CONSIGNES |
(1) Pour chaque affirmation, dites si elle concorde avec le texte sur les démocraties. Répondez par oui ou par non et citez sans modification les mots du texte qui tranchent. (a) L'ouvrage De la démocratie en Amérique a été publié en 1840. (b) Le modèle démocratique s'est répandu aux États-Unis à partir de 1789. (c) Tocqueville observe le système politique britannique.
(2) Reproduisez fidèlement le passage du texte sur les démocraties qui va de « Avancées et reculs » jusqu'à « elles sont confrontées. » inclus.

TEXTE FOURNI |
—————

Avancées et reculs des démocraties
Fiche
Depuis le xixe siècle, les idées démocratiques se sont affirmées. Aujourd'hui, les gouvernements de type démocratique se sont largement diffusés dans le monde, même s'il peut s'agir davantage d'une forme que d'un contenu. Ce modèle s'est répandu à partir des expériences politiques européennes de la fin de l'époque moderne, en Angleterre, aux États-Unis à partir de 1776, en France depuis 1789. Mais, tout au long du xxe siècle, la démocratie a été contestée et a connu des reculs notables, avant de remporter de nouvelles victoires depuis les années 1970. Actuellement, les démocraties tentent d'apporter de nouvelles réponses aux défis inédits auxquels elles sont confrontées.
Les fragilités des démocraties
Des limites anciennes
Les partisans des démocraties libérales sont conscients des limites que ce système peut rencontrer et des remèdes qu'il est possible d'y apporter. Dès l'époque de la démocratie athénienne, au ve siècle av. JC, la démagogie, fait de produire un discours politique dans le seul but de se faire élire, et la corruption sont connues. Périclès lui-même est accusé de la première. Des mesures sont mises en place pour tenter d'y remédier. Au xixe siècle, la question porte sur l'articulation entre égalité et liberté. Pour garantir la première, faut-il limiter la seconde ?Comment répondre à ces critiques : l'exemple d'Alexis de Tocqueville
Alexis de Tocqueville, Huile sur toile de Théodore Chassériau, château de Versailles, 1850
Cette pensée est développée par Alexis de Tocqueville dans son ouvrage De la démocratie en Amérique, publié en 1840. Ce penseur français, démocrate et qui fut un des inspirateurs de la Constitution de 1848, observe le système politique américain et en fait une lecture critique. Plusieurs risques apparaissent. Le premier est la constitution d'une classe dirigeante détachée des citoyens qu'elle est censée représentée, donnant ainsi une dimension oligarchique au système politique. Un autre risque est que les idées reçues triomphent au sein de l'opinion et empêchent ou limitent l'exercice d'un esprit critique. Il observe de quelle manière le système politique des États-Unis met en place des mécanismes et des contre-pouvoirs qui empêchent ces dérives. Le premier est la stricte égalité politique des citoyens, associée à des garanties de liberté d'expression. Le second est la séparation et l'équilibre des pouvoirs (« checks and balances »), dans l'esprit de Montesquieu. Vient ensuite la multiplication des pouvoirs à toutes les échelles : celle de l'État fédéral, celle de chacun des États, des comtés, des municipalités.

—————

EXTRAITS DES LIGNES |
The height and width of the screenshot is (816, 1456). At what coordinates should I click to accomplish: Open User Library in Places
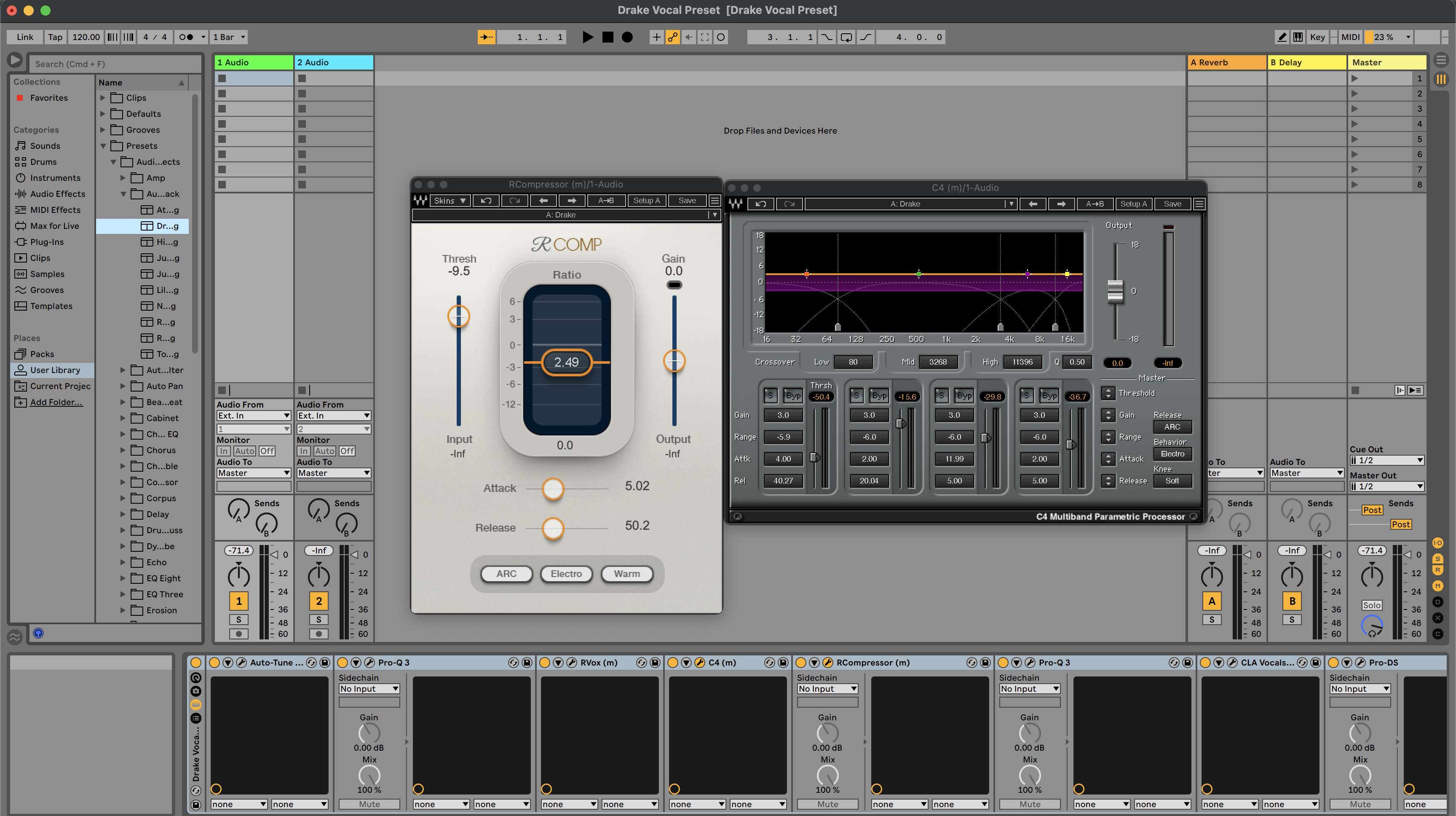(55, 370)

—————

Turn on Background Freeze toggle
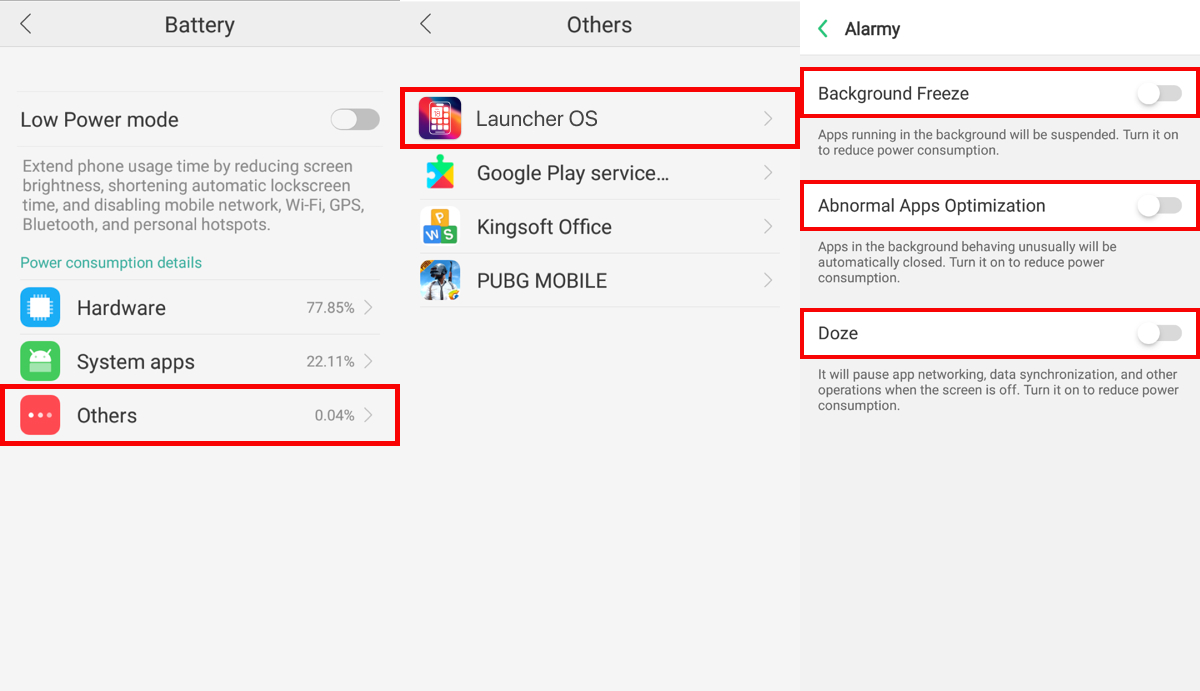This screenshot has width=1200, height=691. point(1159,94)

—————

RÉPONSES PAR CONSIGNE |
(1)
(a) Oui : « publié en 1840 ».
(b) Non : « aux États-Unis à partir de 1776 ».
(c) Non : « observe le système politique américain ».

(2)
Avancées et reculs des démocraties
Fiche
Depuis le xixe siècle, les idées démocratiques se sont affirmées. Aujourd'hui, les gouvernements de type démocratique se sont largement diffusés dans le monde, même s'il peut s'agir davantage d'une forme que d'un contenu. Ce modèle s'est répandu à partir des expériences politiques européennes de la fin de l'époque moderne, en Angleterre, aux États-Unis à partir de 1776, en France depuis 1789. Mais, tout au long du xxe siècle, la démocratie a été contestée et a connu des reculs notables, avant de remporter de nouvelles victoires depuis les années 1970. Actuellement, les démocraties tentent d'apporter de nouvelles réponses aux défis inédits auxquels elles sont confrontées.